[SUPPLIED INFORMATION Boundary: Start]

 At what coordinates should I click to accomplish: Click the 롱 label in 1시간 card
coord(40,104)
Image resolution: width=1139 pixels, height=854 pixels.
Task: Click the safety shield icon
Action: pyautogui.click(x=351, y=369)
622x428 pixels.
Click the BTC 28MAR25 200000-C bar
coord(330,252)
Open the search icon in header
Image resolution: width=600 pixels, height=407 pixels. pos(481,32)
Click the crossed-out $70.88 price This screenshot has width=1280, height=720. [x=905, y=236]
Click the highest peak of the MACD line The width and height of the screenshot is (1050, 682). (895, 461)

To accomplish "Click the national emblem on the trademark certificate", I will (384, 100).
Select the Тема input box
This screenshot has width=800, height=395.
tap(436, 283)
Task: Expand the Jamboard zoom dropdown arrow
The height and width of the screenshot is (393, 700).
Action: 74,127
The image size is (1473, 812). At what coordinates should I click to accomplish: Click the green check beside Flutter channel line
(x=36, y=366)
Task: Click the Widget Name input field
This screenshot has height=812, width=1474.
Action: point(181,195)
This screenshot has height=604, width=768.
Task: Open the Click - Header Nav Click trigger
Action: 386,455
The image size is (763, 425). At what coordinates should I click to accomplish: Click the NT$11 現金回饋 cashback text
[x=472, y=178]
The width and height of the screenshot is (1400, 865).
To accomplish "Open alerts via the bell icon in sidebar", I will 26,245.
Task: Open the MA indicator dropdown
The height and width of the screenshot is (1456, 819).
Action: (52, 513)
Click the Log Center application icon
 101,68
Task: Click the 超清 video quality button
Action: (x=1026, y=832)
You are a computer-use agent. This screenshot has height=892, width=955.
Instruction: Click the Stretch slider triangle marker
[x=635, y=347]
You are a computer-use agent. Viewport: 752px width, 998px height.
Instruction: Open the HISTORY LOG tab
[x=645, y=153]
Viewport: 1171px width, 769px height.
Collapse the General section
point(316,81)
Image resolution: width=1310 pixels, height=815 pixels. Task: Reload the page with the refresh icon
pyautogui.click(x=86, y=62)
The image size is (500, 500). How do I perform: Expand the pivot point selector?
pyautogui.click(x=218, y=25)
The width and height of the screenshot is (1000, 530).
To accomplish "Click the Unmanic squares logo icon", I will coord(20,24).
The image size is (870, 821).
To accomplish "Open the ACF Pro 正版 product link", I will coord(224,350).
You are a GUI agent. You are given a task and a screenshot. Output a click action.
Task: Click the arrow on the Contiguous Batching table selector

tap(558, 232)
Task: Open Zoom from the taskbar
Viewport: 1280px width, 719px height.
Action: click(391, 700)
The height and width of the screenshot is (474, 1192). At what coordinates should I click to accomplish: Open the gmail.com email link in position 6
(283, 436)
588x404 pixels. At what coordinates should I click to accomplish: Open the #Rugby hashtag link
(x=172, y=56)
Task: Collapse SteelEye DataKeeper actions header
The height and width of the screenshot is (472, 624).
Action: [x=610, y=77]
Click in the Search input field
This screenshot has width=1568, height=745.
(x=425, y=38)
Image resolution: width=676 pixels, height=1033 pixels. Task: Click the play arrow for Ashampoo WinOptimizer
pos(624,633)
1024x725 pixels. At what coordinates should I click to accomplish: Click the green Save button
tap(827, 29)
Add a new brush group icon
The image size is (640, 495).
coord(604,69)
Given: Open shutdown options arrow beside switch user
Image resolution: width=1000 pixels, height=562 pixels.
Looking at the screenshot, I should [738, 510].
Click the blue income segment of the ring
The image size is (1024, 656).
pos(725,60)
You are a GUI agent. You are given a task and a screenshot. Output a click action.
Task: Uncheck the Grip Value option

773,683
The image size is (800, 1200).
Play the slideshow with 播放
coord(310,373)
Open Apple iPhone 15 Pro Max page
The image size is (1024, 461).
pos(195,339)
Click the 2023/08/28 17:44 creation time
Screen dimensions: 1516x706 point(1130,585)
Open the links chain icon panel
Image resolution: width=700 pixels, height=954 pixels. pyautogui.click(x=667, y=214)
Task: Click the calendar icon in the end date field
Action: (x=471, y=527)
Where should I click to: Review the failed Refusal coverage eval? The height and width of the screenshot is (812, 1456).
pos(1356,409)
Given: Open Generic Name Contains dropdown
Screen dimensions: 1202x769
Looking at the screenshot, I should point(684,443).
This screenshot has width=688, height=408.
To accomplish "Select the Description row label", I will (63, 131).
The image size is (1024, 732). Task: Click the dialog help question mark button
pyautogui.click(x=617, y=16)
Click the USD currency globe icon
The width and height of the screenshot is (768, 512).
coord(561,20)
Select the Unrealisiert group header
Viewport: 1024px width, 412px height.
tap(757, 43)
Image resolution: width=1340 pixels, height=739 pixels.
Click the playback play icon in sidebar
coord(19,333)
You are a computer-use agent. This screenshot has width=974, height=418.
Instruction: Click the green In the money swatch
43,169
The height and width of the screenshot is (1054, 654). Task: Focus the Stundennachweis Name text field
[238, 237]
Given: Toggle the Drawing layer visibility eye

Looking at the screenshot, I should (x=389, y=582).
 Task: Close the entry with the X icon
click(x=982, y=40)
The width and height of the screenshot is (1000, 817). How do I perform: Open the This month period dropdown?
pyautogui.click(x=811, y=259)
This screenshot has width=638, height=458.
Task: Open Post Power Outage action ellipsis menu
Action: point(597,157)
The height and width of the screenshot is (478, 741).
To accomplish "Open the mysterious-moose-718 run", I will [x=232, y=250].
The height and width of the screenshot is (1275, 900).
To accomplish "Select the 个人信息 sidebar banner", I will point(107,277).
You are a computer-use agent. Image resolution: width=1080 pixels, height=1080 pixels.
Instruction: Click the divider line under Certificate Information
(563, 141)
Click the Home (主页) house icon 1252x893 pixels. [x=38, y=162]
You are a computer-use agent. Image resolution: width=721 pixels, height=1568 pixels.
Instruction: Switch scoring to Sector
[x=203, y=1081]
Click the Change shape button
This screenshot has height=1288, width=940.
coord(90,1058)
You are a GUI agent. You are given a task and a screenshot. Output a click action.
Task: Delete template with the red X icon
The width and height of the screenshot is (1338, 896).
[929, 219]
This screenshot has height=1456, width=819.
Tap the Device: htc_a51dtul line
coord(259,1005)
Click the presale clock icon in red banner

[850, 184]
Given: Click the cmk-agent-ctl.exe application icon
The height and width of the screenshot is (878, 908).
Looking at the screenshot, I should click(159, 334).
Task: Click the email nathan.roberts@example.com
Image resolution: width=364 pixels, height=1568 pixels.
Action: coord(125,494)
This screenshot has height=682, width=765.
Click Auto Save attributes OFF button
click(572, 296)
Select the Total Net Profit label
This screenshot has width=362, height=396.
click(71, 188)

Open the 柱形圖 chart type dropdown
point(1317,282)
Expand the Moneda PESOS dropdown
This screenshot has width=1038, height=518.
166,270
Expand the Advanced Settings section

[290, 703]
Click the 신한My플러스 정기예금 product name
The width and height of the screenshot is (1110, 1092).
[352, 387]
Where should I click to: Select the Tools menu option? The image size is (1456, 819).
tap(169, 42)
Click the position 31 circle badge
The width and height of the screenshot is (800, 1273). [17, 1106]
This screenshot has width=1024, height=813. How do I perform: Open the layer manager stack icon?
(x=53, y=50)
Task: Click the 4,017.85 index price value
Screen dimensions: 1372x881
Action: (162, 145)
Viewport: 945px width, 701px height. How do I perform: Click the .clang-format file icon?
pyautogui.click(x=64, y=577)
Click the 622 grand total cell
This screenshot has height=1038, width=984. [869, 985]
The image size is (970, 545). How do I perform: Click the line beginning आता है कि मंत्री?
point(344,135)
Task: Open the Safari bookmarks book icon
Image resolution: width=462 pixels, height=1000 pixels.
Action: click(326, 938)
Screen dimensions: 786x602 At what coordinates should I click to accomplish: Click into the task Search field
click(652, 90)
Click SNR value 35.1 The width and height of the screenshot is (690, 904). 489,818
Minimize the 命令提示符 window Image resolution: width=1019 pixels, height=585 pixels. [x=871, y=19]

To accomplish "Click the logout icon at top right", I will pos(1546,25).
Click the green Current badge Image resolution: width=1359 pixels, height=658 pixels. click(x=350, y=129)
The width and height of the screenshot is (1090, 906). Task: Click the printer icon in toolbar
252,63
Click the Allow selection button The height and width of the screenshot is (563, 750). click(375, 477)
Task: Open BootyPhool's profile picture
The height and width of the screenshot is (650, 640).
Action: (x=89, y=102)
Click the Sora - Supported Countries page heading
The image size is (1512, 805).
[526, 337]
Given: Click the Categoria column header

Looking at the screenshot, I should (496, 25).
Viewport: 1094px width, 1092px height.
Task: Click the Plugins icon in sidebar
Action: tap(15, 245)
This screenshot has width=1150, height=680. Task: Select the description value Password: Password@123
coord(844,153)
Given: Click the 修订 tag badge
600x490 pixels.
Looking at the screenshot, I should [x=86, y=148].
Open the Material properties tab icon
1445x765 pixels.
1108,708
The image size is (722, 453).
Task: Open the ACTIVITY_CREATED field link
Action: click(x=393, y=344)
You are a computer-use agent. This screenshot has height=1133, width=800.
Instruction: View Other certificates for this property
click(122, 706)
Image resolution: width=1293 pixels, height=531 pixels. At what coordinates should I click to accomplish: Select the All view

[SUPPLIED INFORMATION Boundary: End]

## PROBLEM REQUIREMENTS
Given the records above, reproduce precisely and only the lines between the line holding "This screenshot has width=688, height=408." and the line holding "Given: Click the cmk-agent-ctl.exe", inclusive.

## ANSWER BELOW
This screenshot has width=688, height=408.
To accomplish "Select the Description row label", I will (63, 131).
The image size is (1024, 732). Task: Click the dialog help question mark button
pyautogui.click(x=617, y=16)
Click the USD currency globe icon
The width and height of the screenshot is (768, 512).
coord(561,20)
Select the Unrealisiert group header
Viewport: 1024px width, 412px height.
tap(757, 43)
Image resolution: width=1340 pixels, height=739 pixels.
Click the playback play icon in sidebar
coord(19,333)
You are a computer-use agent. This screenshot has width=974, height=418.
Instruction: Click the green In the money swatch
43,169
The height and width of the screenshot is (1054, 654). Task: Focus the Stundennachweis Name text field
[238, 237]
Given: Toggle the Drawing layer visibility eye

Looking at the screenshot, I should (x=389, y=582).
 Task: Close the entry with the X icon
click(x=982, y=40)
The width and height of the screenshot is (1000, 817). How do I perform: Open the This month period dropdown?
pyautogui.click(x=811, y=259)
This screenshot has width=638, height=458.
Task: Open Post Power Outage action ellipsis menu
Action: point(597,157)
The height and width of the screenshot is (478, 741).
To accomplish "Open the mysterious-moose-718 run", I will [x=232, y=250].
The height and width of the screenshot is (1275, 900).
To accomplish "Select the 个人信息 sidebar banner", I will point(107,277).
You are a computer-use agent. Image resolution: width=1080 pixels, height=1080 pixels.
Instruction: Click the divider line under Certificate Information
(563, 141)
Click the Home (主页) house icon 1252x893 pixels. [x=38, y=162]
You are a computer-use agent. Image resolution: width=721 pixels, height=1568 pixels.
Instruction: Switch scoring to Sector
[x=203, y=1081]
Click the Change shape button
This screenshot has height=1288, width=940.
coord(90,1058)
You are a GUI agent. You are given a task and a screenshot. Output a click action.
Task: Delete template with the red X icon
The width and height of the screenshot is (1338, 896).
[929, 219]
This screenshot has height=1456, width=819.
Tap the Device: htc_a51dtul line
coord(259,1005)
Click the presale clock icon in red banner

[850, 184]
Given: Click the cmk-agent-ctl.exe application icon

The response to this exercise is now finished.